■ Work instructions
For this exercise, return the line containing "The width and height of the screenshot is (1200, 838)." and every line after it through the end of the records below, without alteration.

--- Record extracts Enclosed Below ---

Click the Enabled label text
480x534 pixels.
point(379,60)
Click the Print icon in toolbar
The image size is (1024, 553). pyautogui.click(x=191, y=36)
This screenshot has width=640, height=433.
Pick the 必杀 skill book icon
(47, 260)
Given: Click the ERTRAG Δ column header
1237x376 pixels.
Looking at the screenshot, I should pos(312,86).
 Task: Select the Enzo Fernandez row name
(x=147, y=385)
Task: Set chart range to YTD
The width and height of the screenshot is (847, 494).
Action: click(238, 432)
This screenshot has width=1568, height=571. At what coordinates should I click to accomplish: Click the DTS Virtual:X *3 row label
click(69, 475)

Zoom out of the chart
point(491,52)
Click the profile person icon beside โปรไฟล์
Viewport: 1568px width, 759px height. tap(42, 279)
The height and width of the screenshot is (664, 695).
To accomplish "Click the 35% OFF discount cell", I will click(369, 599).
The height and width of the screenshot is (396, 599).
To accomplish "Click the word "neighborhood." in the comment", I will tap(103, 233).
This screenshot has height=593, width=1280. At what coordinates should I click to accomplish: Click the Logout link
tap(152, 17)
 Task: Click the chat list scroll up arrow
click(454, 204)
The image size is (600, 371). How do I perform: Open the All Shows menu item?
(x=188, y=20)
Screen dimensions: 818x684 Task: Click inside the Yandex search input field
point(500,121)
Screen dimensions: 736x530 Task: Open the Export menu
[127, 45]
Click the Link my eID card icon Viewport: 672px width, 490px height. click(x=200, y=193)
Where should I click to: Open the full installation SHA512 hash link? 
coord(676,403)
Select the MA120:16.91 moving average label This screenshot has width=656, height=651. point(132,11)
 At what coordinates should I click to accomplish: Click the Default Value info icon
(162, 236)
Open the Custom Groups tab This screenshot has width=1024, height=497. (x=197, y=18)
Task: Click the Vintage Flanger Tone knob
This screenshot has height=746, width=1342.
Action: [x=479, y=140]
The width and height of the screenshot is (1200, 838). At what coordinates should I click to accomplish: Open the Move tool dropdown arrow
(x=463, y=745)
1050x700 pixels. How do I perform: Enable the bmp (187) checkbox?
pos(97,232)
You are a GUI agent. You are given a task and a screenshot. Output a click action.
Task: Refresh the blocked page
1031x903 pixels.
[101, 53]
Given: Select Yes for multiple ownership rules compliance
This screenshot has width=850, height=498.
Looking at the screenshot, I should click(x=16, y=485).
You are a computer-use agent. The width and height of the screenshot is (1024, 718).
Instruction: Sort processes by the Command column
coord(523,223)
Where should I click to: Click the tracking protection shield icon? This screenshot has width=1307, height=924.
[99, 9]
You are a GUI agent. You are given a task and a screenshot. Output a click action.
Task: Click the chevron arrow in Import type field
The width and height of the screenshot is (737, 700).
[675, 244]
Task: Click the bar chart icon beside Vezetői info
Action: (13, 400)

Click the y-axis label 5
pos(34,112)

--- End of Enclosed Record extracts ---

■ Task solution
The width and height of the screenshot is (1200, 838). At what coordinates should I click to accomplish: Open the Move tool dropdown arrow
(x=463, y=745)
1050x700 pixels. How do I perform: Enable the bmp (187) checkbox?
pos(97,232)
You are a GUI agent. You are given a task and a screenshot. Output a click action.
Task: Refresh the blocked page
1031x903 pixels.
[101, 53]
Given: Select Yes for multiple ownership rules compliance
This screenshot has width=850, height=498.
Looking at the screenshot, I should click(x=16, y=485).
You are a computer-use agent. The width and height of the screenshot is (1024, 718).
Instruction: Sort processes by the Command column
coord(523,223)
Where should I click to: Click the tracking protection shield icon? This screenshot has width=1307, height=924.
[99, 9]
You are a GUI agent. You are given a task and a screenshot. Output a click action.
Task: Click the chevron arrow in Import type field
The width and height of the screenshot is (737, 700).
[675, 244]
Task: Click the bar chart icon beside Vezetői info
Action: (13, 400)

Click the y-axis label 5
pos(34,112)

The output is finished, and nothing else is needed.